By Saliou Samb
Conakry - Thousands of people flocked to welcome Guinea's main opposition leader back home after two years in exile late on Sunday, as tensions run high in the West African country over soaring food and fuel prices.
Guinea is on edge over the failing health of its veteran President Lansana Conte, which has raised fears of a dangerous power vacuum. Rising prices for basic goods such as rice have increased the unease among its 8 million people.
Conte, a chain-smoking diabetic, seized power as a soldier in 1984 and has since brooked little dissent. The return of his main rival Alpha Conde, leader of the Guinea People's Rally (RPG) opposition group, from two years of self-imposed exile in Paris appeared to galvanise opposition supporters.
"Conde has been sent by God. Now he's here we hope that change will come," shouted one woman dressed in yellow, the party colours, among the throng at Conakry airport.
Conde did not address the crowd and has so far given no reasons for ending his exile and returning home.

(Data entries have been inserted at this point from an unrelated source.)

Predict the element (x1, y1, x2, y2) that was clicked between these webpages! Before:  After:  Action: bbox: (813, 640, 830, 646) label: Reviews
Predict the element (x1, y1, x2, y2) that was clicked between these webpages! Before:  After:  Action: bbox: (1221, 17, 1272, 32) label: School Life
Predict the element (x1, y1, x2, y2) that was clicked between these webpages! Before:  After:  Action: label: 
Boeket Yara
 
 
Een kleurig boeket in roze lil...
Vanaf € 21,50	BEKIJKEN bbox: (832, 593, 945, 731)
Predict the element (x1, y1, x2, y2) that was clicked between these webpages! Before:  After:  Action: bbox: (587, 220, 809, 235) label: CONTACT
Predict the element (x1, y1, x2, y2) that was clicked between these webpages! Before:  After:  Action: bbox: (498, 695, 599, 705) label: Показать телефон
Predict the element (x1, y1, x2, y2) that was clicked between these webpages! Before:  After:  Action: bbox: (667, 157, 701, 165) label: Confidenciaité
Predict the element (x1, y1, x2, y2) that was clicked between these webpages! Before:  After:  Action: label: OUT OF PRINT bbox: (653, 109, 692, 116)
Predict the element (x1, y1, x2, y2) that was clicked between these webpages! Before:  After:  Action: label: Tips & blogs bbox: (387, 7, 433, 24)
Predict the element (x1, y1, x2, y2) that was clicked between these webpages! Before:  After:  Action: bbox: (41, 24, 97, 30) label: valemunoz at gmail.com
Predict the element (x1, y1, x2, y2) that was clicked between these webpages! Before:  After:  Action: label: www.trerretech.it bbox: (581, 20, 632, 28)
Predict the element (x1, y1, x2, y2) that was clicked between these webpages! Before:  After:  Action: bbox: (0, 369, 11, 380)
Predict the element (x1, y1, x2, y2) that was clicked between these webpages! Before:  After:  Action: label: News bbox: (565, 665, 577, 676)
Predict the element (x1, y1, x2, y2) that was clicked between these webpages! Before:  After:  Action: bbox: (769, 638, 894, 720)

Guinea was long seen as a bulwark against wars which raged in neighbours Sierra Leone, Liberia and Ivory Coast, but looks increasingly vulnerable with a stumbling economy, rampant corruption and a powerful but fractured military.
"Conde is the largest by far of the vultures who have begun to gather around the ailing Conte regime," said Olly Owen, an Africa analyst at Global Insight, and economic and financial research group.
"Conde, like all of those aspiring to power in Guinea, knows that when the end of the Conte regime comes it will be swift and it will be vital to be present on the ground to secure a stake in events," he said.
Conde stood against Conte in Guinea's first multi-party presidential elections in 1993 but many results from his ethnic Mandingo heartland in the east were cancelled by the government, allowing Conte to win easily.
He later spent two and a half years in detention - accused of wanting to seize power by force - after being arrested in December 1998 in the run-up to a presidential election in which he was again Conte's main challenger.
Increases in the cost of basic goods have contributed to several violent uprisings. Scores of youths with sticks and stones blocked traffic and burned tyres in the crumbling capital last Wednesday, some of them shouting "Down with Conte".
The official inflation rate is running at more than 30 percent. A 50kg sack of local rice, which cost 26 000 Guinean francs last year (about R40), now costs nearly five times as much. The cost of fuel shot up 50 percent in May, with the government blaming a spike in international crude prices.
Residents said trucks carrying rice and escorted by gendarmes were attacked in three Conakry suburbs late on Friday, one of them Conde's traditional stronghold of Mafanco, although a fragile calm returned to the pot-holed city on Saturday.